Beating heat is race for now

`Miss Piggy': Prepping for maiden race, the filly has lost her baby fat, but not her aversion to Baltimore's steamy summers.

July 27, 1999|By Mike Klingaman | Mike Klingaman,SUN STAFF

BOWIE -- It's 8 a.m., time for Mary Bo Quoit to hit the hay. To sleep. To eat. To beat the heat.

Outside the filly's stall at the Bowie Training Center, the temperature is a sultry 79 degrees, bound for 95. Flies circle lazily in the thick, steamy air. Barn cats yawn, stretch and take cover to preen in the shade of the shedrow.

It's a day fit for neither man nor beast, who struggle in tandem to complete morning workouts. Mary Bo Quoit finishes her regimen early, jogging and galloping two miles by 7: 30. Mindful of the climate, her handlers rose before dawn to make sure the racehorse can complete her drills without sweltering. On sauna-like days, she is done by 6 a.m. Few mind the heat more than Mary Bo Quoit, nicknamed "Miss Piggy," the 3-year-old Carroll County thoroughbred whose life is being chronicled in The Sun.

"Piggy doesn't perform well in this weather," said Jo Anne Hughes, her trainer and part-owner. "Once she exercises, her sides heave like a billows, her nose dilates and she goes into such a lather, it looks like she's covered with shaving cream.

"Her expression shows her discomfort -- the knitted brow, the wrinkled nose, the frown. Piggy makes terrible faces when she's not a happy puppy." Not the best disposition for a horse who might make her racing debut during the dog days of August.

"Given a choice, I'd run her in December," said Hughes. "But I know everyone wants to see her. And it's not going to be 100 degrees the whole month of August."

Come noon, the training center sizzles. Heat shimmers off the pavement as if it were the pile of steaming dung heaped outside Mary Bo Quoit's barn. By midday, the track is a furnace, and nothing moves. Horses. Flies. Cats. People.

In her 12-by-12-foot stall, Mary Bo Quoit can strike whatever position draws the breeze. Most days, it's man-made. Like most trainers, Hughes runs portable fans outside each horse's stall.
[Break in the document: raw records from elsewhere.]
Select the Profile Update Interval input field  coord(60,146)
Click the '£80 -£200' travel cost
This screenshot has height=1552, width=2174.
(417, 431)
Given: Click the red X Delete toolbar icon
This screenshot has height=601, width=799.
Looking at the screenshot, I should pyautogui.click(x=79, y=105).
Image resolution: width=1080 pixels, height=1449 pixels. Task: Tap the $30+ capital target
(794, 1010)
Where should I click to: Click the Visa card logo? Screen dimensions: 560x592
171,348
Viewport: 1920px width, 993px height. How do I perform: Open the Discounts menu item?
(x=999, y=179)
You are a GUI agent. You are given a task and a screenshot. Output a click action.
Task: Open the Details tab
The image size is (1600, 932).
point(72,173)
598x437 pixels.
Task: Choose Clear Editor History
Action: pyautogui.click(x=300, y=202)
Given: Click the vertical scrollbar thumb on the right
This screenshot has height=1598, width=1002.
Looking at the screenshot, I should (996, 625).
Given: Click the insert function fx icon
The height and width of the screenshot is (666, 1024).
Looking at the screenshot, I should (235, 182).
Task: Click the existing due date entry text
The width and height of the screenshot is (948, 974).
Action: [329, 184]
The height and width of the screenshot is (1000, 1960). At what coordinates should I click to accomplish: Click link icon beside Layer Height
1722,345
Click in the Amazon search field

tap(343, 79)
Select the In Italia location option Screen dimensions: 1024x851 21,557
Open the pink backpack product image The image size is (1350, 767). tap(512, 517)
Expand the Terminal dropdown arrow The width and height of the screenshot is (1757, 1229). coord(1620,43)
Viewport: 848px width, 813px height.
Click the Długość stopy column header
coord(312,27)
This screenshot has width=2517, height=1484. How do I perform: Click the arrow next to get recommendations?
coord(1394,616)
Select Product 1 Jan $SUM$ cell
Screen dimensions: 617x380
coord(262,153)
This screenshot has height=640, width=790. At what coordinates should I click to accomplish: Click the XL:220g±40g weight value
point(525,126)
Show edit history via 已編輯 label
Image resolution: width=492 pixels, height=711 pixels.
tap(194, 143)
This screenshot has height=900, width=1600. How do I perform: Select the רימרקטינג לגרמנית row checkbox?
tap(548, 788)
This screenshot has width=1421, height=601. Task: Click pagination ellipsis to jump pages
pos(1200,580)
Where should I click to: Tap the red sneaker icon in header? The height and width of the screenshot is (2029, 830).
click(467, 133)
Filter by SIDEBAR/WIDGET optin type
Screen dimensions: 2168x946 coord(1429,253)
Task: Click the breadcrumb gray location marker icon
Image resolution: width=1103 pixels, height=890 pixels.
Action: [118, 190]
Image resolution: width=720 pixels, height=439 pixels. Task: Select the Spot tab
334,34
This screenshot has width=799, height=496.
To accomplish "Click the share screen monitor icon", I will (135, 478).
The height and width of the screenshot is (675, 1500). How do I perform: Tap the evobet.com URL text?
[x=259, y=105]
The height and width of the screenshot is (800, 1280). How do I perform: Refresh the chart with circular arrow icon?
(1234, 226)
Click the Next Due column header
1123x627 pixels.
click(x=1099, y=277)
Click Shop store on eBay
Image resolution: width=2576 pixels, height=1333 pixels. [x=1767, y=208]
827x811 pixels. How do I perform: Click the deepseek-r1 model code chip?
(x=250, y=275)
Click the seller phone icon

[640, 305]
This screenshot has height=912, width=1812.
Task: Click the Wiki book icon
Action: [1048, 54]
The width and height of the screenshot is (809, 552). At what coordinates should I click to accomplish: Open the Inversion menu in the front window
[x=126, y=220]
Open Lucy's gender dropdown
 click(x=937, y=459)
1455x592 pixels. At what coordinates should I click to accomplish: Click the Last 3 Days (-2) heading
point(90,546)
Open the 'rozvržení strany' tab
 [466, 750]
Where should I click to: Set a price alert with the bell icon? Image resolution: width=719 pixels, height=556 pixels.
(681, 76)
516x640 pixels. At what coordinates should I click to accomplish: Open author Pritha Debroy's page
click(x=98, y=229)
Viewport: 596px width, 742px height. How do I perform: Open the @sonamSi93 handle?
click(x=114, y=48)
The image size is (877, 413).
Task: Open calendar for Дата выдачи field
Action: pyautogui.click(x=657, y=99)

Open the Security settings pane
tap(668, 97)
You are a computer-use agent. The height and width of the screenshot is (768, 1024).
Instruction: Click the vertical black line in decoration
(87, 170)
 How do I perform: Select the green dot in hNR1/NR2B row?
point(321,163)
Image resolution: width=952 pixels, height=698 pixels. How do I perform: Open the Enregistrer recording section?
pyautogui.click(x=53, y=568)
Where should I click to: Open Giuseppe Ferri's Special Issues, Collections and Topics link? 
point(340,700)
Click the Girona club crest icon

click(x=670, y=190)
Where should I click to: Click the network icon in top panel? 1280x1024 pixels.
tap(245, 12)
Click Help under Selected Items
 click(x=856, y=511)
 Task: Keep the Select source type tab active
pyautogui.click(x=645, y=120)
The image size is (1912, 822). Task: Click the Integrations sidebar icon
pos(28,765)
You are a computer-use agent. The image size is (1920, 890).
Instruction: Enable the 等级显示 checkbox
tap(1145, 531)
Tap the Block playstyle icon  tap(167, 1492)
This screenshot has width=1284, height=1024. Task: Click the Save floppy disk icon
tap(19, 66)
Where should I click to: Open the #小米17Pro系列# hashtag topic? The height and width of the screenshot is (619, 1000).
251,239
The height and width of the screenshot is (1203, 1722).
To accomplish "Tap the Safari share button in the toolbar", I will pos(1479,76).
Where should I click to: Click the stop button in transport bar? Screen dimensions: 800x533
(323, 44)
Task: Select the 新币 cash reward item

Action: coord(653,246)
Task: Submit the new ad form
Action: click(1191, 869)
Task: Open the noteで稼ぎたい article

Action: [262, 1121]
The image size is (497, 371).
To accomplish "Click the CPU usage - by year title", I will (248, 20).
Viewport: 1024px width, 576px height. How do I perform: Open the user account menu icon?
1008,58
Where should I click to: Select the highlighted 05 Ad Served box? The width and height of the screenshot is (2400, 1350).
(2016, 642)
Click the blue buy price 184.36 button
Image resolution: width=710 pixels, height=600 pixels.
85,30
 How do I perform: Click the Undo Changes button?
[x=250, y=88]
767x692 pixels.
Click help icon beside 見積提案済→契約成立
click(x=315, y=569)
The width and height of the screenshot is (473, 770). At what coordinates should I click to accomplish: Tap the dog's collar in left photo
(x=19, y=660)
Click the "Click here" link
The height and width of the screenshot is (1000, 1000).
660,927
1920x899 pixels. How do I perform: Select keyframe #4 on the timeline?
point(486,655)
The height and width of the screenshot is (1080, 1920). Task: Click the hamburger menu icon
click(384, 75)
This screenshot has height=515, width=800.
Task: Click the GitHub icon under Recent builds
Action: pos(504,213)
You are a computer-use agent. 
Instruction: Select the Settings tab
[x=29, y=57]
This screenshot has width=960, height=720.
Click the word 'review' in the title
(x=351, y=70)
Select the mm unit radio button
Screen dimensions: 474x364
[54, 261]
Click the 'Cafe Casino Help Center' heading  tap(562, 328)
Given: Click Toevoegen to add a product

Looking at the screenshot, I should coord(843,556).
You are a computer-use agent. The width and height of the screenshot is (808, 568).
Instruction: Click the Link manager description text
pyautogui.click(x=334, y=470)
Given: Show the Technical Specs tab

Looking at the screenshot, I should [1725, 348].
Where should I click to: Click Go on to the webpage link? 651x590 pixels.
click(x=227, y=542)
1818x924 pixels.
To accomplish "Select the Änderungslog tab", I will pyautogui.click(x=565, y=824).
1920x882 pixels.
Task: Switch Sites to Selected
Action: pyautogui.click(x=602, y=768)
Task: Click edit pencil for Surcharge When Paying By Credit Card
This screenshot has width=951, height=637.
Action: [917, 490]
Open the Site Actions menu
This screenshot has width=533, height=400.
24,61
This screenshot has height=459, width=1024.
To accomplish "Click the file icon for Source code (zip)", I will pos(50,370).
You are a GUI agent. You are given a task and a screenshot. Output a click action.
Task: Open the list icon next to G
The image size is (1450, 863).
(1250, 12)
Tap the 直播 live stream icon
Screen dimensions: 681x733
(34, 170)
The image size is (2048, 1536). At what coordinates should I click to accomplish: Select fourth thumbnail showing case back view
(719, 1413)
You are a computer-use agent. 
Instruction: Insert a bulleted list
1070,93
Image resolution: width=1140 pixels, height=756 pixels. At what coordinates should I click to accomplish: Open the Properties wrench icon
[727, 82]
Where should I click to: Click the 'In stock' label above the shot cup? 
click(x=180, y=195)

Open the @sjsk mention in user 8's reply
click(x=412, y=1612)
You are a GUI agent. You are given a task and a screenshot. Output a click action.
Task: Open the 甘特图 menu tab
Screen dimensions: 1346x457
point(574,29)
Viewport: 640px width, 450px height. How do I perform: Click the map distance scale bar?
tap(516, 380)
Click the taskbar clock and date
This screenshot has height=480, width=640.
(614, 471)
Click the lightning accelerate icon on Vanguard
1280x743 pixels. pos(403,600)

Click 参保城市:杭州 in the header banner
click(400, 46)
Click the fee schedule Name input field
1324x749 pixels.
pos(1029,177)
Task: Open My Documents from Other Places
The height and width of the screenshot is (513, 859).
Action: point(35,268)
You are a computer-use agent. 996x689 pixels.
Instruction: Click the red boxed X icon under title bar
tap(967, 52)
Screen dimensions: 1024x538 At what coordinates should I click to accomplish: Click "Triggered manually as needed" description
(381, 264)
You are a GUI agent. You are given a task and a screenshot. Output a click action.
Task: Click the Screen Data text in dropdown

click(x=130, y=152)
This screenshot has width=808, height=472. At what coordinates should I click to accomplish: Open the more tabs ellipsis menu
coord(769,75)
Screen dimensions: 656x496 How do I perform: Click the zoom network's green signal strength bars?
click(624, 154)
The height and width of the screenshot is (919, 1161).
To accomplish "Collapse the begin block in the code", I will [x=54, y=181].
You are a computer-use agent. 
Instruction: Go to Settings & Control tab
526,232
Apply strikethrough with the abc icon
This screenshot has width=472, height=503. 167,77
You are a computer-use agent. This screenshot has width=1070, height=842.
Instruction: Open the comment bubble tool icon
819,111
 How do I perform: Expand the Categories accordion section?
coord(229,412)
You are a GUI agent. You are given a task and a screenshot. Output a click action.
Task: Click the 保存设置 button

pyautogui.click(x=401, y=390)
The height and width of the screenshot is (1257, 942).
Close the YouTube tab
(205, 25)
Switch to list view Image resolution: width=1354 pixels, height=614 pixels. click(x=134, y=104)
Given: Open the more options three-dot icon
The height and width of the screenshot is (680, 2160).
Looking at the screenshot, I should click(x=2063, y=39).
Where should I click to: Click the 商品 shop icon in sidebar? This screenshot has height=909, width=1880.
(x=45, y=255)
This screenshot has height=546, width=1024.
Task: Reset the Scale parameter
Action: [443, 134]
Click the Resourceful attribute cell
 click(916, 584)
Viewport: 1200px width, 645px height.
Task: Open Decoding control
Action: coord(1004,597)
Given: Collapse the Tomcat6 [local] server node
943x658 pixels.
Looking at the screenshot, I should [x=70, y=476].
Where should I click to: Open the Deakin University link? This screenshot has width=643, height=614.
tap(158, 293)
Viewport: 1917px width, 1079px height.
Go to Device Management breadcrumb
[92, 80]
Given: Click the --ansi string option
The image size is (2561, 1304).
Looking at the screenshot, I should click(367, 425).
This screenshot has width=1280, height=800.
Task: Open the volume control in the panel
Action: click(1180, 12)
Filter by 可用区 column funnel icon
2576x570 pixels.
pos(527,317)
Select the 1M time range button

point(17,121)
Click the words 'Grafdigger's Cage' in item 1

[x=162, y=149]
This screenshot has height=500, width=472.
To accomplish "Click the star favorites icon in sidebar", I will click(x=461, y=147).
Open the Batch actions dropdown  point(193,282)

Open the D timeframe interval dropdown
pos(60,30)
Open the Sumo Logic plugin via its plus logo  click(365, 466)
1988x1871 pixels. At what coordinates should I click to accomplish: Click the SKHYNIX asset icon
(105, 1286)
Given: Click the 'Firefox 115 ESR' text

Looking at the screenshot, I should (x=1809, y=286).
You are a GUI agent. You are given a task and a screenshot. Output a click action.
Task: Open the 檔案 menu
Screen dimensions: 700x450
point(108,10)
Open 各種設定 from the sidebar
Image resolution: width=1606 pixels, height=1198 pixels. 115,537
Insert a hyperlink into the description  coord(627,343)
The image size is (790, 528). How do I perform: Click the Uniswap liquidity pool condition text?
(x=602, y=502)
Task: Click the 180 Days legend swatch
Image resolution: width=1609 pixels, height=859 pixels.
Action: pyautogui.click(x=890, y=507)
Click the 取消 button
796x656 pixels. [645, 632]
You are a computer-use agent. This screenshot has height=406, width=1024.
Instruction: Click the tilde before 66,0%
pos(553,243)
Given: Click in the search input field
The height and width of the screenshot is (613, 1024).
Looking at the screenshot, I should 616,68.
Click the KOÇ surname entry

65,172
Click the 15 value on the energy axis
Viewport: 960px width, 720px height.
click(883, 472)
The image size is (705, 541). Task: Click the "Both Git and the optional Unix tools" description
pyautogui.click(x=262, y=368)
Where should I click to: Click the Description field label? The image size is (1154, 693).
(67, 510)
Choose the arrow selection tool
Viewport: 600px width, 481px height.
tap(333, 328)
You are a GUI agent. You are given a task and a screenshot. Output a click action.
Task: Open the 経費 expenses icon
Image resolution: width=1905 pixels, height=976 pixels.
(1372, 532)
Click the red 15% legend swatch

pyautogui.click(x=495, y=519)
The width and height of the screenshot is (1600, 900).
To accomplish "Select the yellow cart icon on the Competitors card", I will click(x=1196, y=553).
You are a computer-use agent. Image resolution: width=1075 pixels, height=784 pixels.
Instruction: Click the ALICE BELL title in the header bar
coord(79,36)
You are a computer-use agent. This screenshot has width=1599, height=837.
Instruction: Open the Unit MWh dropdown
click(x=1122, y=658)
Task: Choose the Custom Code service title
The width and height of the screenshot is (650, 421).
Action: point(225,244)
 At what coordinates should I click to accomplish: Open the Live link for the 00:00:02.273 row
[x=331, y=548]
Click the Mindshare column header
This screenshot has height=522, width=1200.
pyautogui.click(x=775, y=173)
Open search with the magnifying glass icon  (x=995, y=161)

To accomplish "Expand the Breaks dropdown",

Hay and water abound. Languidly nibbling at midday, Mary Bo Quoit turns and drops her head into a five-gallon bucket, sloshing about in one of the two pails of water that hang on the front wall of the cinder-block stall.

Eleven months of daily exercise have left the roan filly fit and trim. Bye-bye, baby fat. "Her hay belly has disappeared," said Hughes, patting the horse's taut tummy. "She is `tucking up' nicely."

Never one to rush her charges, Hughes plans another round of early-morning workouts for Mary Bo Quoit before entering the thoroughbred in her maiden race (six furlongs or less) at Laurel Park.

"It's particularly important for horses who mind this weather to be in the best shape," she said. "The more fit Piggy is, the easier it will be for her to handle the heat."

At Laurel two weeks ago, soaring temperatures KO'd three horses with mild heatstroke. All had just raced. They were hosed down and all three responded quickly, said Dr. Bob Vallance, a veterinarian who works at the track.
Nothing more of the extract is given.